**EXERCISE BRIEF**
All the data below should be printed again without a single difference.

(Stored records)
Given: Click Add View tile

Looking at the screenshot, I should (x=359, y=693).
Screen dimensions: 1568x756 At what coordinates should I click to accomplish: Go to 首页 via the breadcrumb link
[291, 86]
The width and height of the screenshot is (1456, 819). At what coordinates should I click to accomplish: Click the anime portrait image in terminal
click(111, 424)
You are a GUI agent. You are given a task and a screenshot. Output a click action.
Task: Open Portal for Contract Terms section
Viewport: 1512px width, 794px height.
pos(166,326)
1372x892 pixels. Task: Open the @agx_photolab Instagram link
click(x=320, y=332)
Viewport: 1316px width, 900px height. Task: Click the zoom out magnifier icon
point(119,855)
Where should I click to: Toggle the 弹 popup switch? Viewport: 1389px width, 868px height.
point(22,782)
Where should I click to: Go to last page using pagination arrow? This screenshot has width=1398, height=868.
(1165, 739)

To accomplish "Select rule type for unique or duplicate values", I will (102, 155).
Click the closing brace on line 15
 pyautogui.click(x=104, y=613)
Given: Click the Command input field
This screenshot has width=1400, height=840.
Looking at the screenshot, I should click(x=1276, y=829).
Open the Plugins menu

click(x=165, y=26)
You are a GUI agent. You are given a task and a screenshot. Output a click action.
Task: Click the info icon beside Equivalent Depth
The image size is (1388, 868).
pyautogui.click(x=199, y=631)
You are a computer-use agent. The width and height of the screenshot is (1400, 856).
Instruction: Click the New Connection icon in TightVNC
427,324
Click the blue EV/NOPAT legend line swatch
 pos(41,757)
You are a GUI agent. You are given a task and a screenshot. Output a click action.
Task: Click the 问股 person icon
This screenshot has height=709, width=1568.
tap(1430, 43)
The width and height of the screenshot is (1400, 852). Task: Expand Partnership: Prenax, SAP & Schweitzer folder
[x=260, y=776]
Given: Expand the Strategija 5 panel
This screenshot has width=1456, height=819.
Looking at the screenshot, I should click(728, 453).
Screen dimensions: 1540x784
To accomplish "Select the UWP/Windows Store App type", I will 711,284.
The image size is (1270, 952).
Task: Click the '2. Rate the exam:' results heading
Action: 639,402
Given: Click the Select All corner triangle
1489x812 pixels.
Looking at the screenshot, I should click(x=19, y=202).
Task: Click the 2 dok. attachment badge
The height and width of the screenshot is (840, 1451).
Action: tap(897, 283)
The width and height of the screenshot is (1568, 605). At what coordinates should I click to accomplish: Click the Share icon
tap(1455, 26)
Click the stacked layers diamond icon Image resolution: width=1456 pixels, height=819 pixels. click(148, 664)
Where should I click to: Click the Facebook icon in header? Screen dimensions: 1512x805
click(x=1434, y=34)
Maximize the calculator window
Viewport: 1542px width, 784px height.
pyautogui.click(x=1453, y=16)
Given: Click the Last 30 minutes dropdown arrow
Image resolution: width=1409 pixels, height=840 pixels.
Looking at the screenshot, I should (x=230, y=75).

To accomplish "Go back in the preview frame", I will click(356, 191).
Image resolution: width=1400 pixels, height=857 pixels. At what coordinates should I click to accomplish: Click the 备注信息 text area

**RESPONSE TO THIS TASK**
Given: Click Add View tile

Looking at the screenshot, I should (x=359, y=693).
Screen dimensions: 1568x756 At what coordinates should I click to accomplish: Go to 首页 via the breadcrumb link
[291, 86]
The width and height of the screenshot is (1456, 819). At what coordinates should I click to accomplish: Click the anime portrait image in terminal
click(111, 424)
You are a GUI agent. You are given a task and a screenshot. Output a click action.
Task: Open Portal for Contract Terms section
Viewport: 1512px width, 794px height.
pos(166,326)
1372x892 pixels. Task: Open the @agx_photolab Instagram link
click(x=320, y=332)
Viewport: 1316px width, 900px height. Task: Click the zoom out magnifier icon
point(119,855)
Where should I click to: Toggle the 弹 popup switch? Viewport: 1389px width, 868px height.
point(22,782)
Where should I click to: Go to last page using pagination arrow? This screenshot has width=1398, height=868.
(1165, 739)

To accomplish "Select rule type for unique or duplicate values", I will (102, 155).
Click the closing brace on line 15
 pyautogui.click(x=104, y=613)
Given: Click the Command input field
This screenshot has width=1400, height=840.
Looking at the screenshot, I should click(x=1276, y=829).
Open the Plugins menu

click(x=165, y=26)
You are a GUI agent. You are given a task and a screenshot. Output a click action.
Task: Click the info icon beside Equivalent Depth
The image size is (1388, 868).
pyautogui.click(x=199, y=631)
You are a computer-use agent. The width and height of the screenshot is (1400, 856).
Instruction: Click the New Connection icon in TightVNC
427,324
Click the blue EV/NOPAT legend line swatch
 pos(41,757)
You are a GUI agent. You are given a task and a screenshot. Output a click action.
Task: Click the 问股 person icon
This screenshot has height=709, width=1568.
tap(1430, 43)
The width and height of the screenshot is (1400, 852). Task: Expand Partnership: Prenax, SAP & Schweitzer folder
[x=260, y=776]
Given: Expand the Strategija 5 panel
This screenshot has width=1456, height=819.
Looking at the screenshot, I should click(728, 453).
Screen dimensions: 1540x784
To accomplish "Select the UWP/Windows Store App type", I will 711,284.
The image size is (1270, 952).
Task: Click the '2. Rate the exam:' results heading
Action: 639,402
Given: Click the Select All corner triangle
1489x812 pixels.
Looking at the screenshot, I should click(x=19, y=202).
Task: Click the 2 dok. attachment badge
The height and width of the screenshot is (840, 1451).
Action: tap(897, 283)
The width and height of the screenshot is (1568, 605). At what coordinates should I click to accomplish: Click the Share icon
tap(1455, 26)
Click the stacked layers diamond icon Image resolution: width=1456 pixels, height=819 pixels. click(148, 664)
Where should I click to: Click the Facebook icon in header? Screen dimensions: 1512x805
click(x=1434, y=34)
Maximize the calculator window
Viewport: 1542px width, 784px height.
pyautogui.click(x=1453, y=16)
Given: Click the Last 30 minutes dropdown arrow
Image resolution: width=1409 pixels, height=840 pixels.
Looking at the screenshot, I should (x=230, y=75).

To accomplish "Go back in the preview frame", I will click(356, 191).
Image resolution: width=1400 pixels, height=857 pixels. At what coordinates should I click to accomplish: Click the 备注信息 text area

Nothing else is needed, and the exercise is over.